* To do
Find each line in the records that contains the word "screenshot" and copy those lines, treating uppercase and lowercase as different.

Rows of pointing data:
··········
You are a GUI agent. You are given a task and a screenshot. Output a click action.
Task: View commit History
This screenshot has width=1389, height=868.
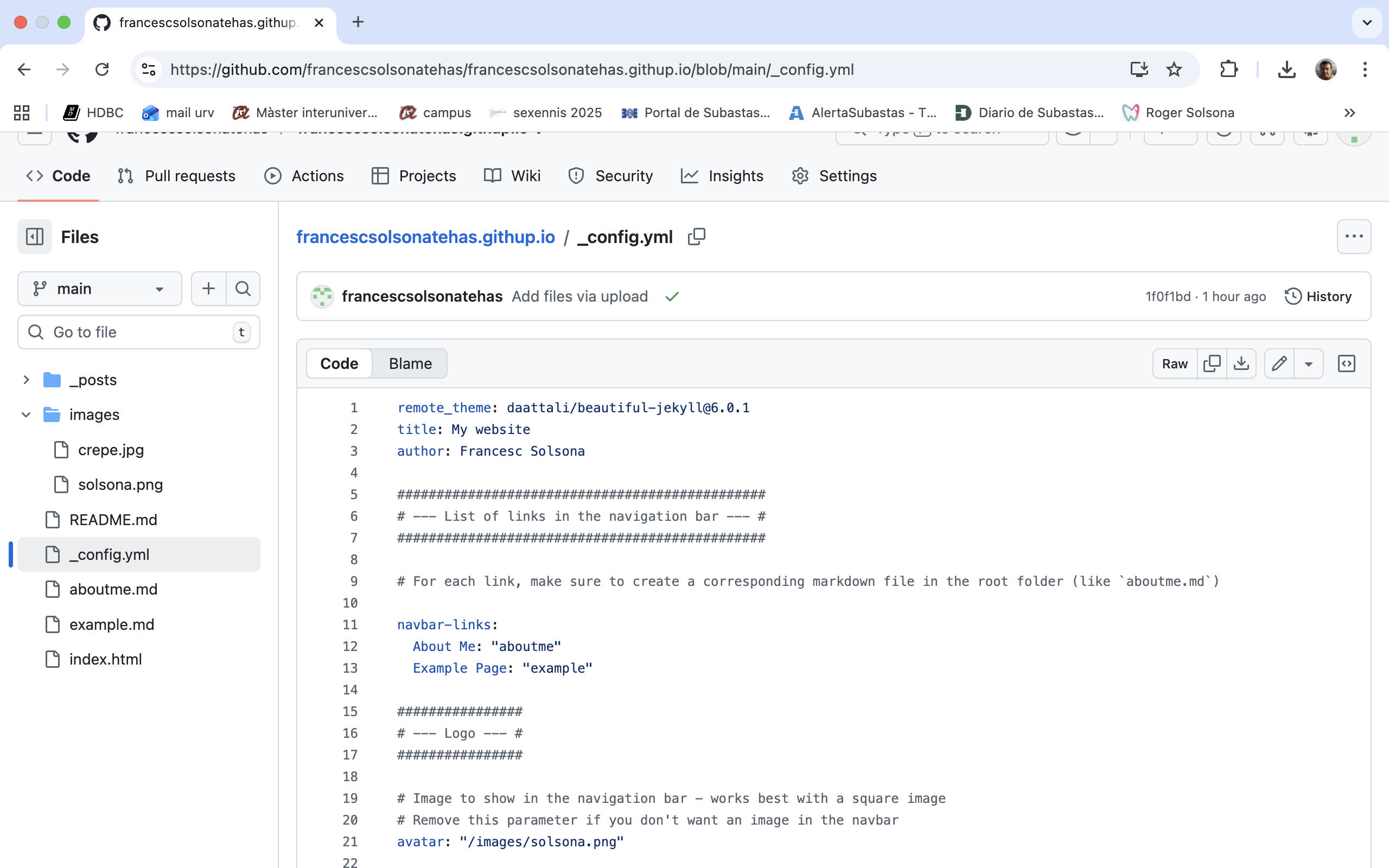coord(1318,296)
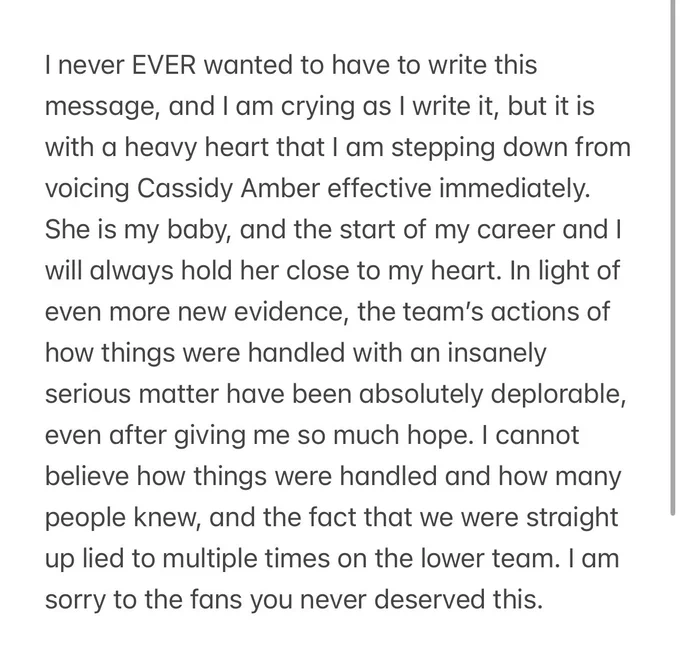
Task: Place cursor on the word "believe"
Action: [87, 476]
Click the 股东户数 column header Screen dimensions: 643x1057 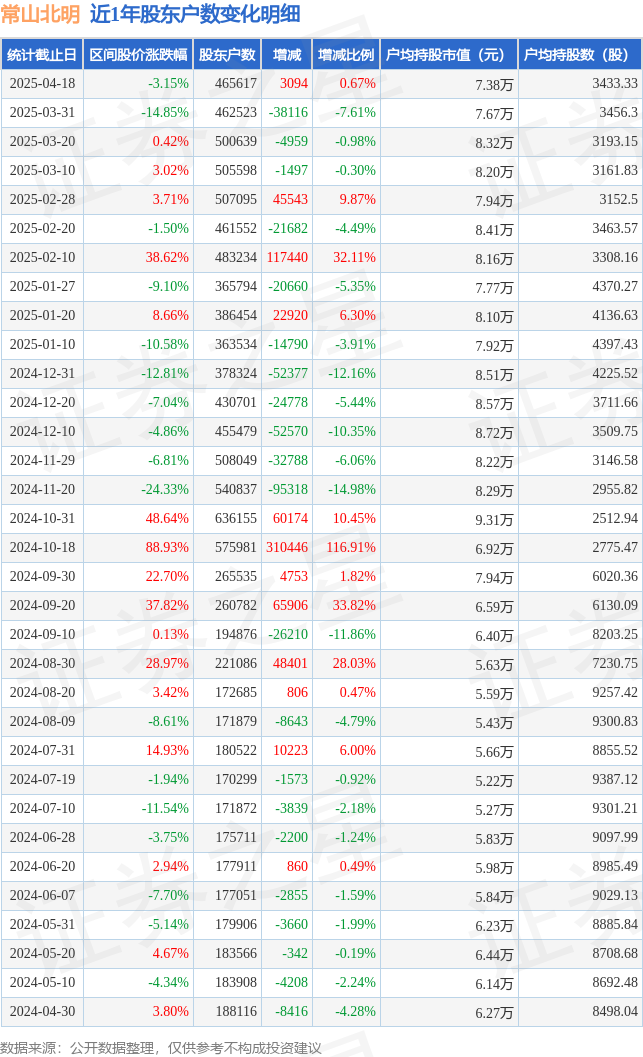227,55
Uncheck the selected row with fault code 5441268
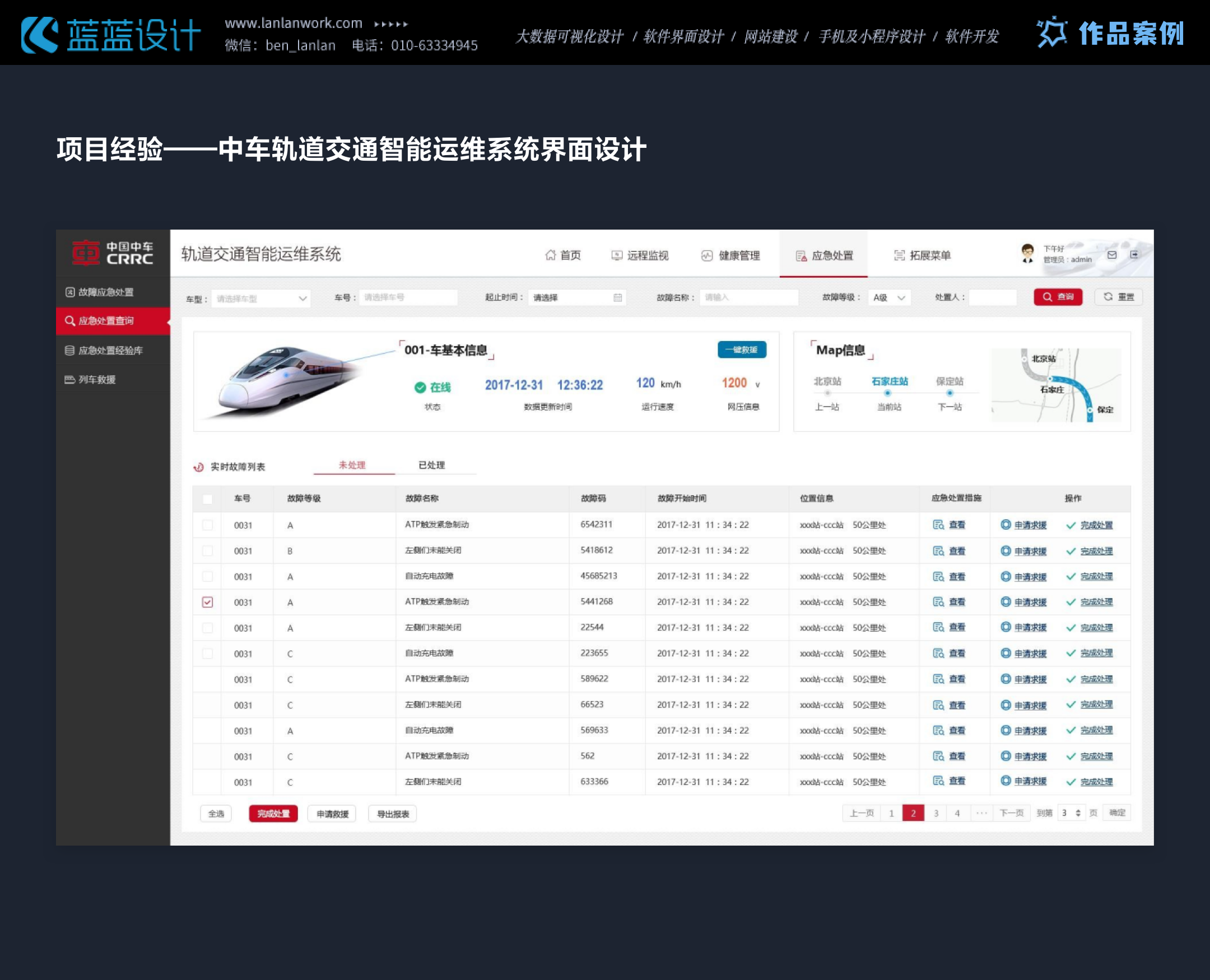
··········
* Answer to the task
You are a GUI agent. You are given a task and a screenshot. Output a click action.
This screenshot has width=1389, height=868.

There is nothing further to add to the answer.